Grande parte do ouro português está concentrada num só ponto do território nacional, num espaço que funciona como o centro operativo da gestão do numerário. É nesse complexo altamente vigiado, situado no concelho de Alenquer, que o Banco de Portugal guarda milhares de notas danificadas e a maior parte das reservas de ouro do país. No interior do complexo do Carregado estão muitos milhões de euros em barras de ouro, protegidos dia e noite por equipas especializadas, segundo a SIC Notícias.
O complexo do Carregado mantém uma vigilância permanente através das forças especiais da GNR e dos serviços de segurança do Banco de Portugal. Além da casa-forte onde se encontra quase metade do ouro de Portugal, a instalação recebe diariamente notas danificadas provenientes dos bancos comerciais, de empresas e de cidadãos que procuram recuperar dinheiro deteriorado.
É também ali que se fabricam novas notas, processo que depende sempre das decisões do Banco Central Europeu. Os 67 mil metros quadrados do complexo estão vedados ao público e concentram operações de verificação, triagem e destruição de notas que já não cumprem os critérios de circulação.
Notas destruídas, recuperadas e devolvidas à economia
Um dos episódios mais conhecidos no complexo ocorreu em 2017, após os incêndios de Pedrógão Grande, quando uma empresa destruída pelo fogo enviou um cofre com notas carbonizadas. O proprietário precisava do dinheiro para pagar salários numa altura em que muitos trabalhadores tinham perdido tudo.
De acordo com a mesma fonte, casos semelhantes chegaram durante a pandemia, num período em que a procura por numerário aumentou apesar da quebra das transações presenciais. Passaram a surgir notas enterradas ou guardadas em locais improváveis, facilmente reconhecíveis pelo estado de degradação.
Serviço gratuito de reembolso para notas danificadas
Segundo a mesma fonte, no ano de 2023, o Banco de Portugal recuperou manualmente mais de 650 mil notas, reembolsando cerca de 11 milhões de euros. Além das que chegam através dos bancos, milhares de cidadãos enviam notas incompletas ou fragmentadas.
Nesse ano, deram entrada no Carregado 28.768 notas nestas condições, num total reembolsado que ultrapassou 1,4 milhões de euros. O processo é gratuito: desde que a nota tenha mais de 50% da superfície original e seja considerada genuína, o valor é devolvido.
Entre os casos insólitos, é mencionado o caso de uma nota de 20 euros foi parcialmente destruída depois de ter sido mordida por um cão. Os técnicos tiveram de reconstruir o fragmento para confirmar a autenticidade.
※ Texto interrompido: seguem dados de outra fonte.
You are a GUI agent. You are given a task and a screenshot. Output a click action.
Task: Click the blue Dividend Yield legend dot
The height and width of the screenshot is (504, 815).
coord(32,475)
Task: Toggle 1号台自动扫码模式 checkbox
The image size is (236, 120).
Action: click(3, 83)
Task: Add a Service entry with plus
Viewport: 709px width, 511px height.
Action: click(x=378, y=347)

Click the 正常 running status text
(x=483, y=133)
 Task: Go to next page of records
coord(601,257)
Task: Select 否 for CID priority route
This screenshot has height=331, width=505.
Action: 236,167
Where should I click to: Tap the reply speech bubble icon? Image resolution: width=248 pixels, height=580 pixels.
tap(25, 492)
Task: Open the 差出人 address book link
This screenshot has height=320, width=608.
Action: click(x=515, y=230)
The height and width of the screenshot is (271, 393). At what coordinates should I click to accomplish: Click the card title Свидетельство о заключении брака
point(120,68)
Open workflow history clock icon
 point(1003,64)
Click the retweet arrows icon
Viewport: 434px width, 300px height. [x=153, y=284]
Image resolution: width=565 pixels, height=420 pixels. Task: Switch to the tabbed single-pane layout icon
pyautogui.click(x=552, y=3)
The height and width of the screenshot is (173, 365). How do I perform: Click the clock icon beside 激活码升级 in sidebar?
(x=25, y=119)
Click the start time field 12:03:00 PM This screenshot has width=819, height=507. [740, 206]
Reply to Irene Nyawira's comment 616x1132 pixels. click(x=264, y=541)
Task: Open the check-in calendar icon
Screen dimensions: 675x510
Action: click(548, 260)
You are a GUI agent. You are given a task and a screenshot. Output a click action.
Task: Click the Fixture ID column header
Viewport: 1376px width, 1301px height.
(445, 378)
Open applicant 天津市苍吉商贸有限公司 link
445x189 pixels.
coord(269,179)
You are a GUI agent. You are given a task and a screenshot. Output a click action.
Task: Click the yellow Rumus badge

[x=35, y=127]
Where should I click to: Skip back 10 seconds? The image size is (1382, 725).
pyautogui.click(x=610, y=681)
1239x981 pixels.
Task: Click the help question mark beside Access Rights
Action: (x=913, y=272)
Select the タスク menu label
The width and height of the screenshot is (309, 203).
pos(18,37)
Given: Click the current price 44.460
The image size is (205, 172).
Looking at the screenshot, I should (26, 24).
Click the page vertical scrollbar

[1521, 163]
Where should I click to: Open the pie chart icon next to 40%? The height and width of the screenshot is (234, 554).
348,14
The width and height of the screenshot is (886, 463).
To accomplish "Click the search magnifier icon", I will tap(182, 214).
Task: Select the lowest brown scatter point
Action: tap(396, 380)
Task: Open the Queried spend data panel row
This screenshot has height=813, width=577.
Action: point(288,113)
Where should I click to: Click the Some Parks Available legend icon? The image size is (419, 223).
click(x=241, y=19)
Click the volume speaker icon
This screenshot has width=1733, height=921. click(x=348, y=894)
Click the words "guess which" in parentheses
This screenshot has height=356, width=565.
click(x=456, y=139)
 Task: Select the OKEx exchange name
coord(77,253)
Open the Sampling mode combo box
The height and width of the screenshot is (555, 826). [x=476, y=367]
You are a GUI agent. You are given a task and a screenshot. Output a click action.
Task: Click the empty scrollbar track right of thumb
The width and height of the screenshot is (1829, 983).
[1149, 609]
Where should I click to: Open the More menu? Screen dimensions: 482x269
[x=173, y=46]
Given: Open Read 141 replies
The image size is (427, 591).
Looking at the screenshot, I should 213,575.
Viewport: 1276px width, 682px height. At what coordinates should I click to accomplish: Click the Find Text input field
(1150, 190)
Se a nota reconstituída mantiver, pelo menos, metade da área original, o proprietário recebe o valor correspondente.
Dinheiro guardado em locais improváveis continua a surpreender
Chaminés, fornos e caixas improvisadas são alguns dos sítios onde o Banco de Portugal encontra notas completamente irrecuperáveis, conforme refere a SIC Notícias. Quando a deterioração é total, não há forma de devolver o valor ao proprietário.
As notas destinadas à destruição são incineradas em ambiente controlado e os resíduos resultantes são utilizados para produzir energia elétrica.